Combining (second-order) graph-based and headed-span-based projective dependency parsing

Graph-based methods, which decompose the score of a dependency tree into scores of dependency arcs, are popular in dependency parsing for decades. Recently, \citet{Yang2022Span} propose a headed-span-based method that decomposes the score of a dependency tree into scores of headed spans. They show improvement over first-order graph-based methods. However, their method does not score dependency arcs at all, and dependency arcs are implicitly induced by their cubic-time algorithm, which is possibly sub-optimal since modeling dependency arcs is intuitively useful. In this work, we aim to combine graph-based and headed-span-based methods, incorporating both arc scores and headed span scores into our model. First, we show a direct way to combine with $O(n^4)$ parsing complexity.
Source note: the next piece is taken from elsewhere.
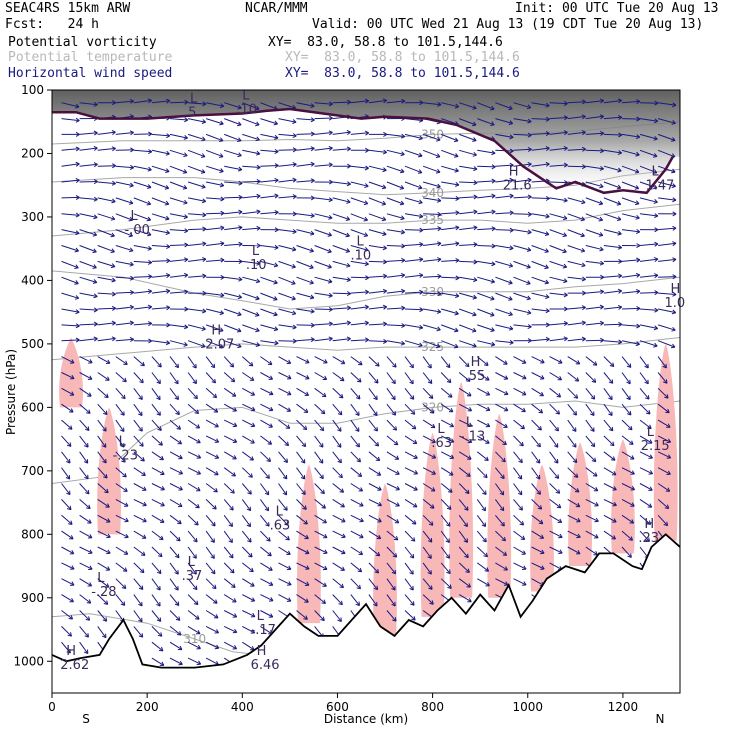 The height and width of the screenshot is (740, 740). I want to click on extremum-value-label: -.00, so click(138, 230).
To decrease complexity, inspired by the classical head-splitting trick, we show two $O(n^3)$ dynamic programming algorithms to combine first- and second-order graph-based and headed-span-based methods. Our experiments on PTB, CTB, and UD show that combining first-order graph-based and headed-span-based methods is effective. We also confirm the effectiveness of second-order graph-based parsing in the deep learning age, however, we observe marginal or no improvement when combining second-order graph-based and headed-span-based methods. Our code is publicly available at \url{https://github.com/sustcsonglin/span-based-dependency-parsing}.